Let $f_n$ be the sequence of functions:

$$f_n(x) = \begin{cases} 0 & x\left[a,\frac{b-a}{2}\right)\\ nx-n\frac{(b-a)}{2} & x\in\left[\frac{b-a}{2},\frac{b-a}{2}+\frac{1}{n}\right)\\ 1 & x\in \left[\frac{b-a}{2}+\frac{1}{n},b\right] \end{cases}.$$

This is a cauchy sequence that converges to a discontinuous function.

My question is:

How do I see that such a sequence of functions is cauchy? My thought was that the $||\cdot||_1$ will determine the differences in area under the curve for each function, so that $||f_n-f_m||\leq \frac{(b-a)}{2}$. Is this correct?

Answer 1

No, that is not correct. You need to be able to make $\lVert f_n - f_m \rVert$ arbitrarily small for sufficiently large $n,m$. $(b-a)/2$ is a fixed number.
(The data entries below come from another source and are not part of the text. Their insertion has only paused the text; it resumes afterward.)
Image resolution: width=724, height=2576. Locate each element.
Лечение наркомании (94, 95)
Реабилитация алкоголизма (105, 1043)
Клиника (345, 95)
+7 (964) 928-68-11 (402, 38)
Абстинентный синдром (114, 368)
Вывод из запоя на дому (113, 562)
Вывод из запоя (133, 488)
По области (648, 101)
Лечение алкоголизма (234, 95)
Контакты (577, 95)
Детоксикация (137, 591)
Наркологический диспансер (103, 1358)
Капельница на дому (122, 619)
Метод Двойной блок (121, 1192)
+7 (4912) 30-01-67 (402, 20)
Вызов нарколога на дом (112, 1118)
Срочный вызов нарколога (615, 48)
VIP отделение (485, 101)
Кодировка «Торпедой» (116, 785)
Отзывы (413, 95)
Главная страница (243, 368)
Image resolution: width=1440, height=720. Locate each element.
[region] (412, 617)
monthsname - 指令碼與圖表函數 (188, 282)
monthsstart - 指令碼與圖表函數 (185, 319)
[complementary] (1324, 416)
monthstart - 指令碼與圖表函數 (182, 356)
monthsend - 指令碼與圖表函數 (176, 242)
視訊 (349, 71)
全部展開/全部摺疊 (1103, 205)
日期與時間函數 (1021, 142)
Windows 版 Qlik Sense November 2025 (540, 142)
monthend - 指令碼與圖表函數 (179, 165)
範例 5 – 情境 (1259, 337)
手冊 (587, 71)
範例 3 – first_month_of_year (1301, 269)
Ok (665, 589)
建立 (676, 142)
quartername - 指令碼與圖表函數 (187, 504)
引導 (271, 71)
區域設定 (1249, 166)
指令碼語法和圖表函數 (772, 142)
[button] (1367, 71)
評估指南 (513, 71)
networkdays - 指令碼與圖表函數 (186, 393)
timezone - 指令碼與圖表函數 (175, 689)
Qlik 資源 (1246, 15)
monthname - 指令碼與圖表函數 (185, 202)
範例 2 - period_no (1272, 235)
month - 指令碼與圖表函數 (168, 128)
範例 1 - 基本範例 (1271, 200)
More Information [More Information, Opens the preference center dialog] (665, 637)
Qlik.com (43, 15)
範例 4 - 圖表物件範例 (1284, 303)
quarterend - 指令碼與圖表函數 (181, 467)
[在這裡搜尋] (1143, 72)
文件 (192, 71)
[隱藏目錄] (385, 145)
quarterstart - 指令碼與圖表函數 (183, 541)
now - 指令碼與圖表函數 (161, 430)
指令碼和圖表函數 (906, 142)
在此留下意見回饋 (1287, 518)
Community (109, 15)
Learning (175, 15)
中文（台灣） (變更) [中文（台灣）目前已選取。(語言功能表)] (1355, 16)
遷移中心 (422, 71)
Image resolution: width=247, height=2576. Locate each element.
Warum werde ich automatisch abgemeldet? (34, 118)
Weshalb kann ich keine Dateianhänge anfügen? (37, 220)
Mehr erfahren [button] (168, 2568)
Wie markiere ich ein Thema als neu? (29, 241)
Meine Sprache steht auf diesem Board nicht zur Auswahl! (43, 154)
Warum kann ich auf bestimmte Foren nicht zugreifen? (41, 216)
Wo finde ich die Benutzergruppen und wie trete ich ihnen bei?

However, you do have the right idea: try find a bound for $\lVert f_n - f_m \rVert$ for $m \geq n$ by bounding the measure of set on which the difference is nonzero, multiplied by the maximum difference between the functions on that set.

Answer 2

I don't think you need to be so precise in finding a counterexample, you just have to show the existence of one. First, recall that the step functions are dense in $\mathcal{L}^1([a,b])$. Then, if you slope the sides of the characteristic funtions somewhat (this can be made precise, see any book on real analysis), you get a set of continuous functions dense in $\mathcal{L}^1([a,b])$. But there are most definitely non continuous functions in this set.

You could get to the same thing using Stone-Weirstrass also, but that is even less concrete.